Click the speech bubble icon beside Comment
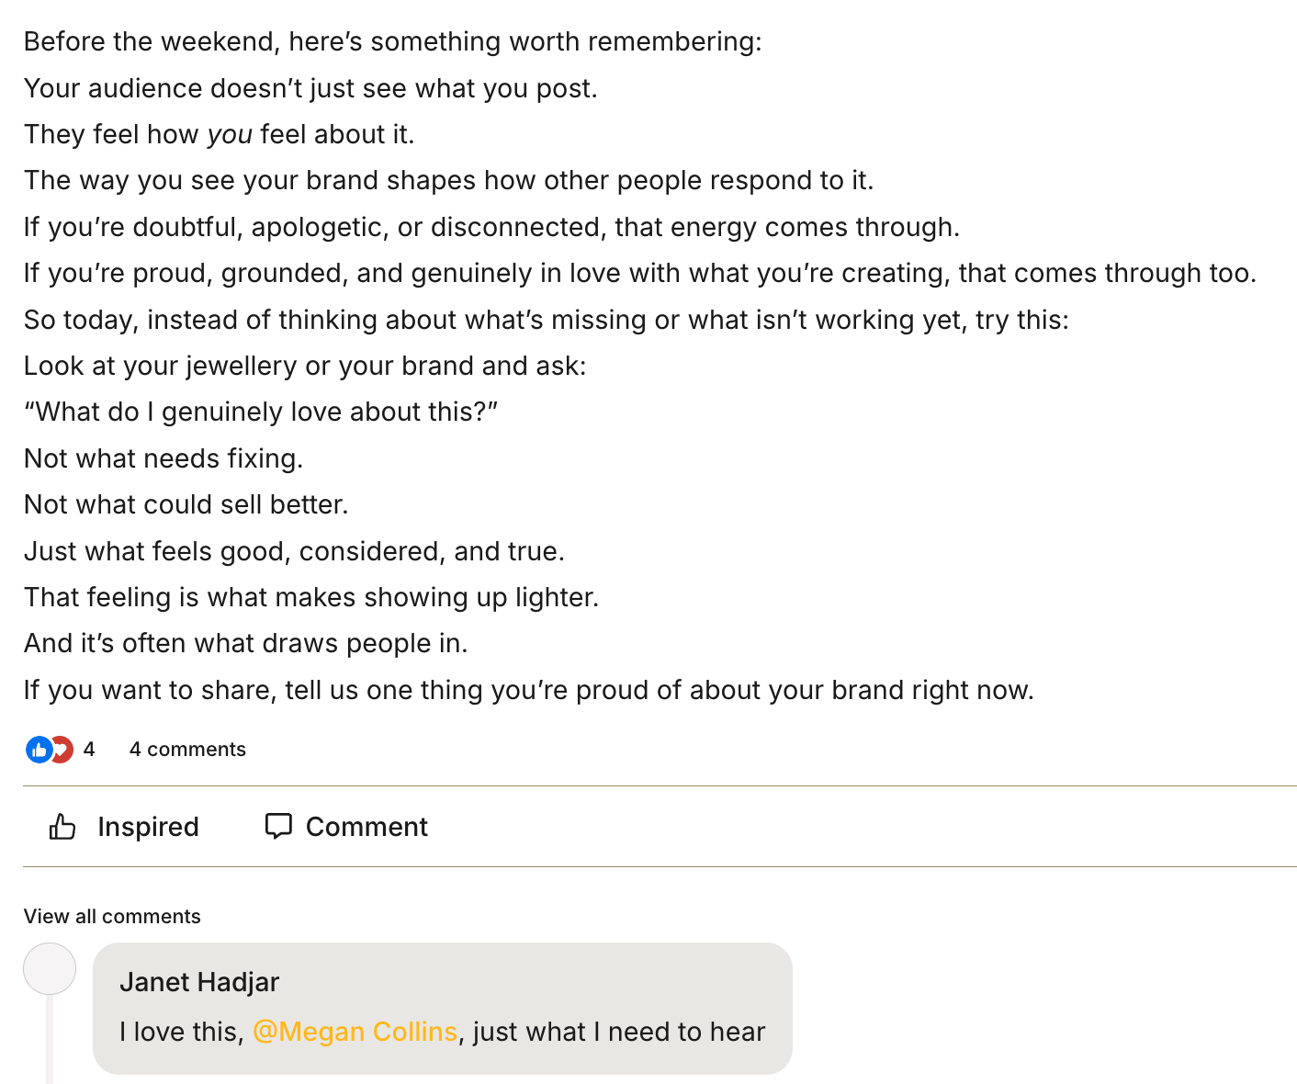Image resolution: width=1297 pixels, height=1084 pixels. tap(279, 826)
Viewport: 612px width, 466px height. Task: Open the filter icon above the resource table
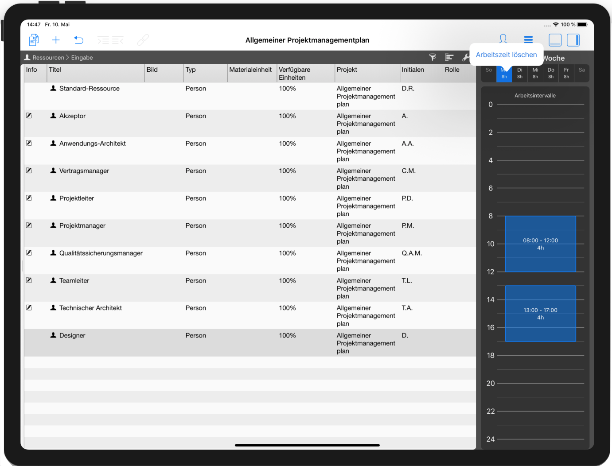pyautogui.click(x=432, y=57)
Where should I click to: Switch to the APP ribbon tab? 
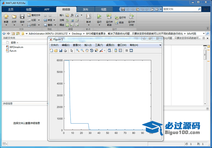pyautogui.click(x=47, y=9)
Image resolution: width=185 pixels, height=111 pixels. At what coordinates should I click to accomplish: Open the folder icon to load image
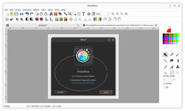pyautogui.click(x=12, y=14)
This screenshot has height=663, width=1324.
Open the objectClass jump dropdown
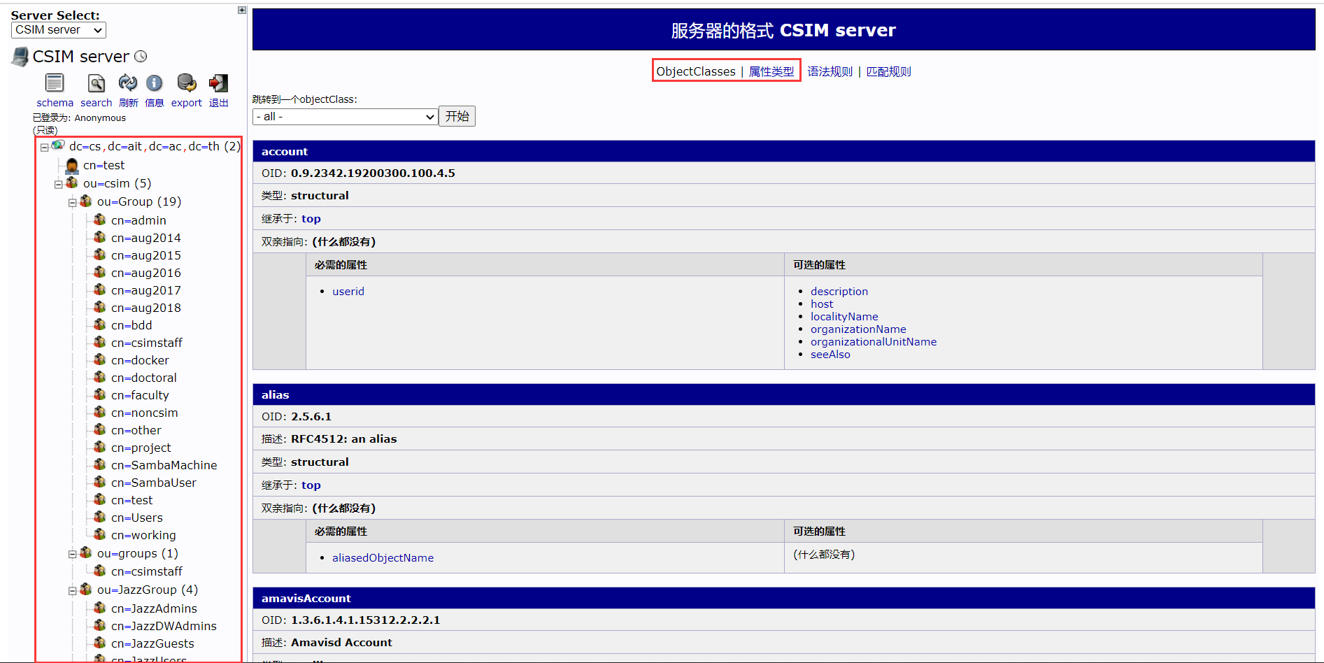[346, 117]
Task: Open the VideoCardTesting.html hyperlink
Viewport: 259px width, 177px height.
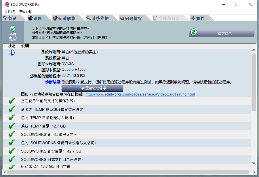Action: pos(140,94)
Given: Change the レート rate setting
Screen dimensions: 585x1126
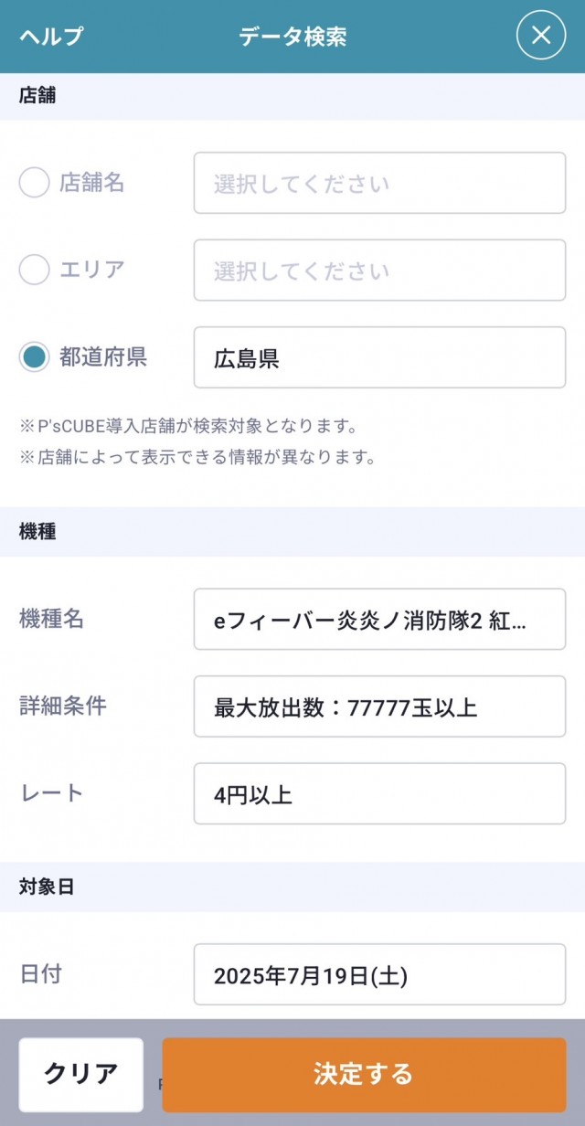Looking at the screenshot, I should tap(379, 793).
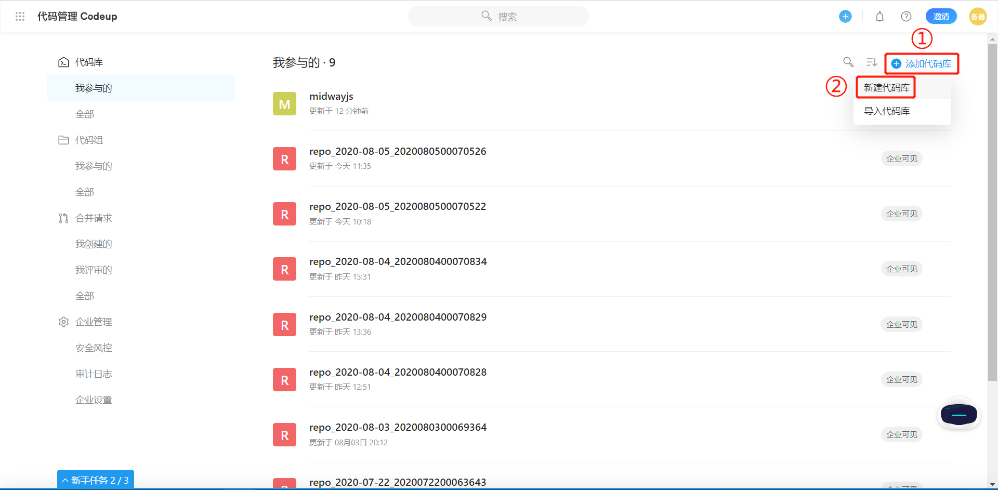This screenshot has width=998, height=490.
Task: Open the midwayjs repository
Action: point(331,96)
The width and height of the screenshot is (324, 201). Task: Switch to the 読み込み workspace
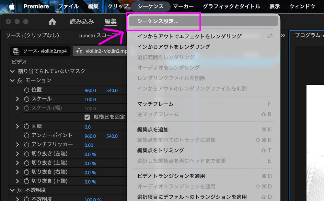[x=82, y=22]
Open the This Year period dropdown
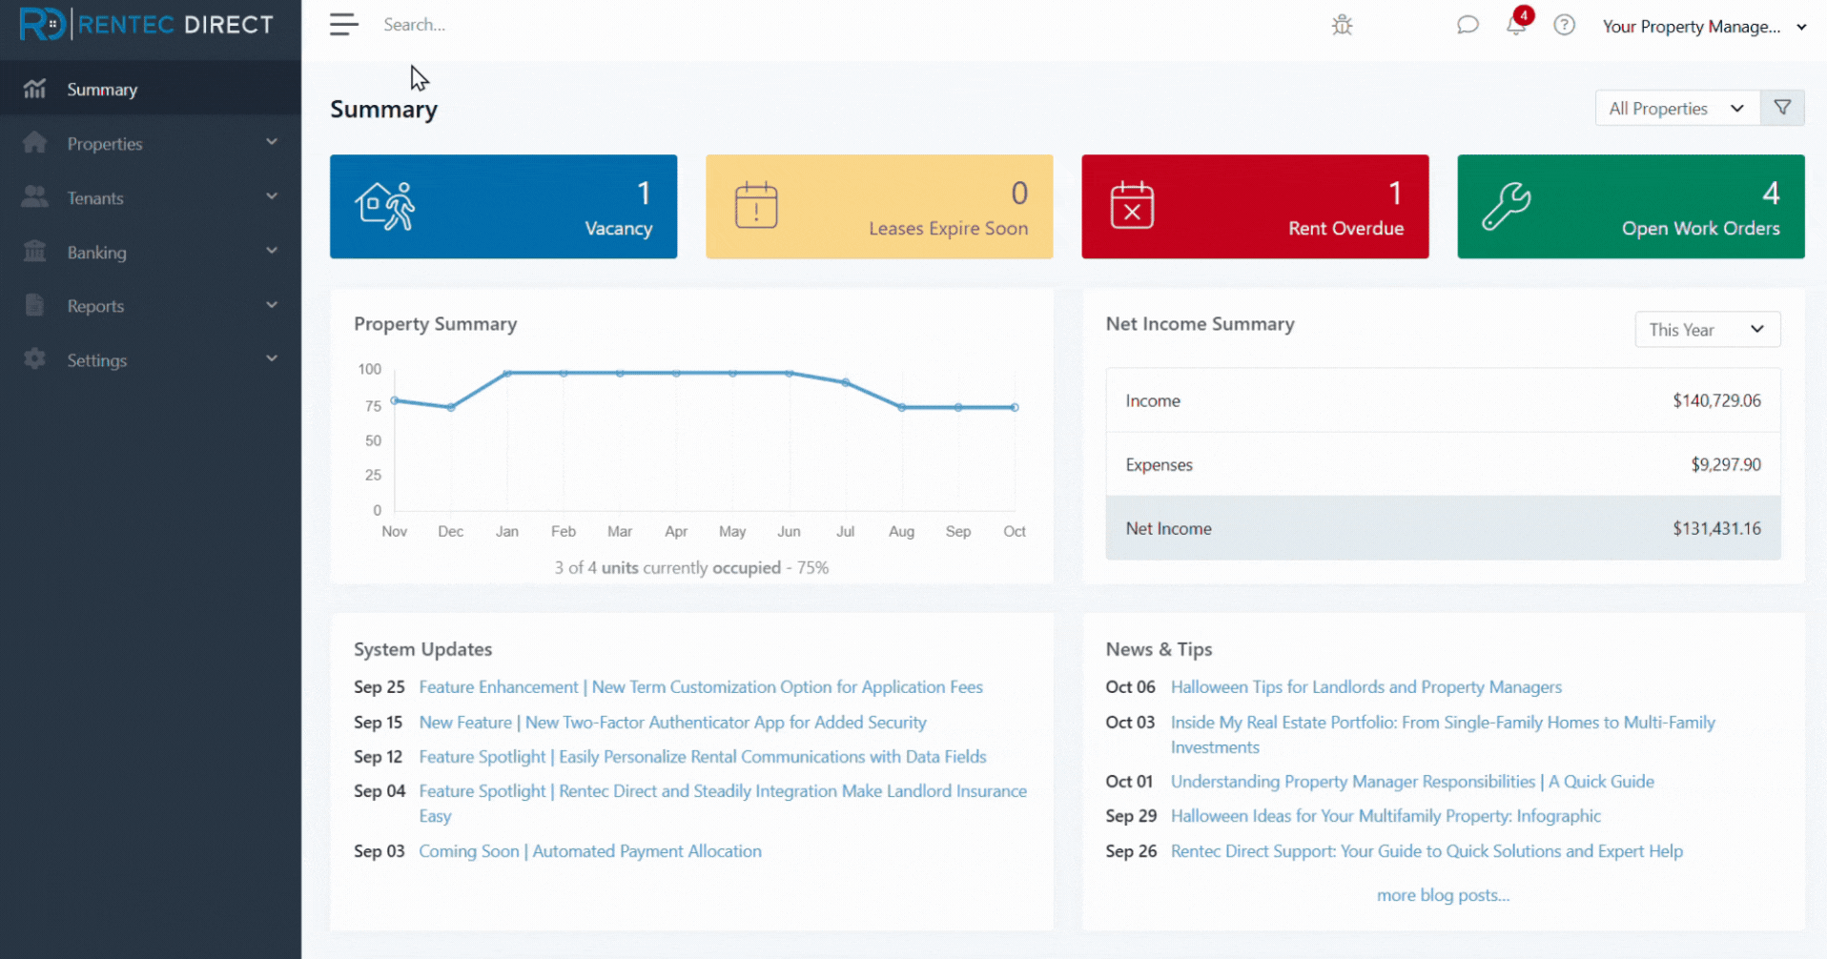Screen dimensions: 1827x959 1706,330
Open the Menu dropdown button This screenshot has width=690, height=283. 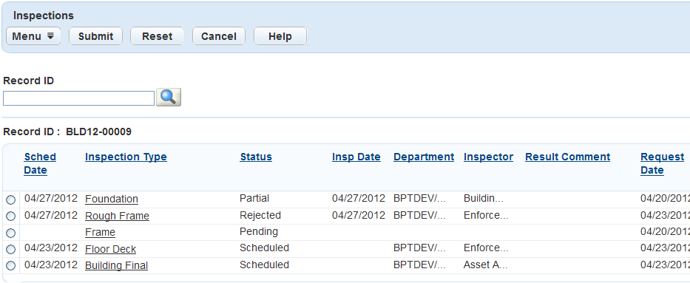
——
▶ [WORK TASK] Images in the records must not be repeated; everything else should be returned exactly.

▶ [ANSWER BOX]
Click the speech bubble icon beside Comment
Image resolution: width=1297 pixels, height=1084 pixels. tap(279, 826)
Viewport: 612px width, 466px height. Task: Open the filter icon above the resource table
pyautogui.click(x=432, y=57)
Where should I click to: Switch to the APP ribbon tab? 
pyautogui.click(x=47, y=9)
Image resolution: width=185 pixels, height=111 pixels. At what coordinates should I click to accomplish: Open the folder icon to load image
pyautogui.click(x=12, y=14)
This screenshot has height=663, width=1324.
Open the objectClass jump dropdown
[346, 117]
Task: Open the VideoCardTesting.html hyperlink
Viewport: 259px width, 177px height.
Action: pos(140,94)
Given: Change the レート rate setting
Screen dimensions: 585x1126
Looking at the screenshot, I should tap(379, 793).
This screenshot has width=998, height=490.
Task: Open the midwayjs repository
Action: point(331,96)
The width and height of the screenshot is (324, 201). Task: Switch to the 読み込み workspace
[x=82, y=22]
Open the This Year period dropdown
Screen dimensions: 1827x959 1706,330
Open the Menu dropdown button This screenshot has width=690, height=283. 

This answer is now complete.